Susan Kiguli, infatti, è attivamente impegnata a sostegno della scrittura femminile in Africa ed è membro fondatore di Femrite, l’Uganda women writers association (Associazione delle scrittrici dell’Uganda), nata a metà degli anni Novanta dalla consapevolezza che, nella ricca tra-dizione letteraria ugandese, mancassero le voci delle donne: «Ciò ha comportato un'omissione delle esperienze delle donne dal patrimonio letterario e culturale che modella la società». E questo non solo Uganda, ma anche in molte altre parti dell’Africa, dove il panorama della letteratura continua a essere dominato da scrittori uomini. «Viviamo ancora in una società patriarcale, che promuove i maschi a tutti i livelli. Purtroppo anche nell’accesso all’istruzione - puntualizza Kiguli - . La pandemia di coronavirus, inoltre, non ha fatto che peggiorare le cose, togliendo migliaia di bambini e bambine dalle scuole che sono rimaste chiuse per 22 mesi. Molti non vi sono più tornati. E moltissime ragazzine hanno subito violenze o sono state messe incinte. Sono profondamente convinta che l’istruzione sia la chiave per lo sviluppo in tutte le sue forme: per cambiare la mentalità e la società, l’economia e la politica, e per creare nuove leadership in tutti i campi. Le donne sono oggettivamente i pilastri delle nostre società, ma devono essere maggiormente valorizzate e supportate. Senza di loro non ci può essere nessun cambiamento e nessuno sviluppo».

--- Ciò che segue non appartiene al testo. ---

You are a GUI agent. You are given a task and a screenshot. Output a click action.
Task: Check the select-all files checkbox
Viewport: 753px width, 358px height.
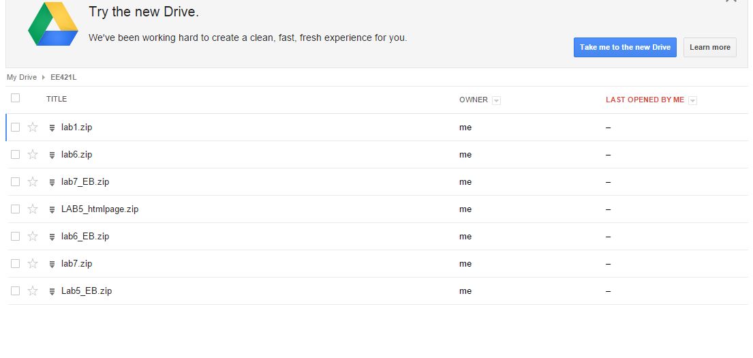[x=16, y=98]
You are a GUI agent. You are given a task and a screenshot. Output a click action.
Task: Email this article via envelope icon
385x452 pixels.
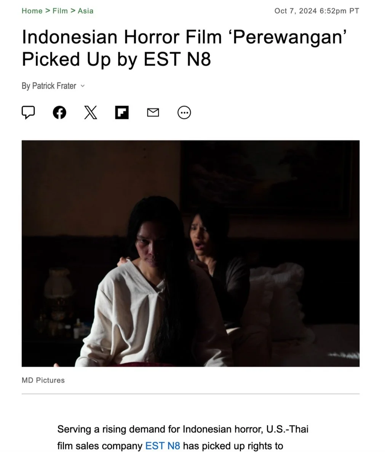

Lo stesso vale per le scrittrici. Kiguli maneggia con cura il termine “femminista”, che ha troppe accezioni e sfumature ambigue. Semmai lo interpreta e lo vive in maniera più “inclusiva”. È vero che, attraverso il progetto Women writing Africa, sostiene personalmente la scrittura femminile africana, ma il suo sguardo e il suo impegno si allargano ad abbracciare tutto il mondo letterario del continente che, a suo avviso, pure con molte differenze, chiede globalmente maggiore considerazione e investimento. «I nostri leader politici devono per primi cambiare la loro mentalità e sostenere la cultura. Ma forse non lo fanno perché temono che poi non possono più controllarci… Sta di fatto che, ancora oggi, quasi nessuno scrittore in Africa, uomo o donna che sia, riesce a vivere del suo lavoro. Ma sono convinta che mettendoci insieme potremo avere più potere». Il potere della parola, ovviamente. Parola che è vita: «Noi non scriviamo la nostra poesia / Noi la viviamo».